The “Last Ice Area” north of Greenland and Canada is the last sanctuary of all-year sea ice in this time of rising temperatures caused by climate change. A new study now suggests that this may soon be over.
Researchers from Aarhus University, in collaboration with Stockholm University and the United States Geological Survey, analyzed samples from the previously inaccessible region north of Greenland.
The sediment samples were collected from the seabed in the Lincoln Sea, part of the “Last Ice Area”. They showed that the sea ice in this region melted away during summer months around 10,000 years ago. The research team concluded that summer sea ice melted at a time when temperatures were at a level that we are rapidly approaching again today.
“Climate models have suggested that summer sea ice in this region will melt in the coming decades, but it’s uncertain if it will happen in 20, 30, 40 years, or more. This project has demonstrated that we’re very close to this scenario, and that temperatures only have to increase a little before the ice will melt,” says Christof Pearce, Assistant Professor at the Department of Geoscience, Aarhus University.
The researchers have used data from the Early Holocene period to predict when the sea ice will melt today. During this time period, summer temperatures in the Arctic were higher than today. Although this was caused by natural climate variability opposed to the human-induced warming, it still is a natural laboratory for studying the fate of this region in the immediate future.
In Aarhus the marine samples have been analysed in collaboration with Associate Professor Marianne Glasius and academic technical staff Mads Mørk Jensen from the Department of Chemistry. Among other things, they studied molecules from certain algae that are only produced when there is sea ice. The researchers can thereby determine when summer sea ice was present in the area.
A wake-up call
When the sea ice in the Lincoln Sea begins to melt during the summer months, it can have major consequences for the climate. Where white ice reflects the rays of the sun, a dark sea will absorb more than ten times as much solar energy and thereby increase global warming. Moreover, it can affect ecosystems:
“The sea ice is a base for many ecosystems. The algae we examined are food for fish, fish are food for birds, etc. How will the marine ecosystems be affected globally if the sea ice disappears? We don’t know the answer yet,” says Henrieka Detlef, an assistant professor at the Department of Geoscience.
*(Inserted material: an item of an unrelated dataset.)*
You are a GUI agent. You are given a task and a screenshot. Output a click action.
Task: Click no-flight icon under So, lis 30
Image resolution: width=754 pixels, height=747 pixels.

According to the researchers from Aarhus University, the study can be interpreted as good and bad news for the climate.
“The bad news is that we can see this happening very soon. The good news is that our data shows the trend is reversible and we can do something about it if we reduce greenhouse gas emissions and set ambitious political goals. If we can keep temperatures stable or perhaps even make them fall, the sea ice would return to the area,” says Henrieka Detlef.
This is echoed by Christof Pearce:
“The study is a wake-up call, because we know that it will happen. This news is not making the situation more depressing, just more urgent. We have to act now so we can change it.”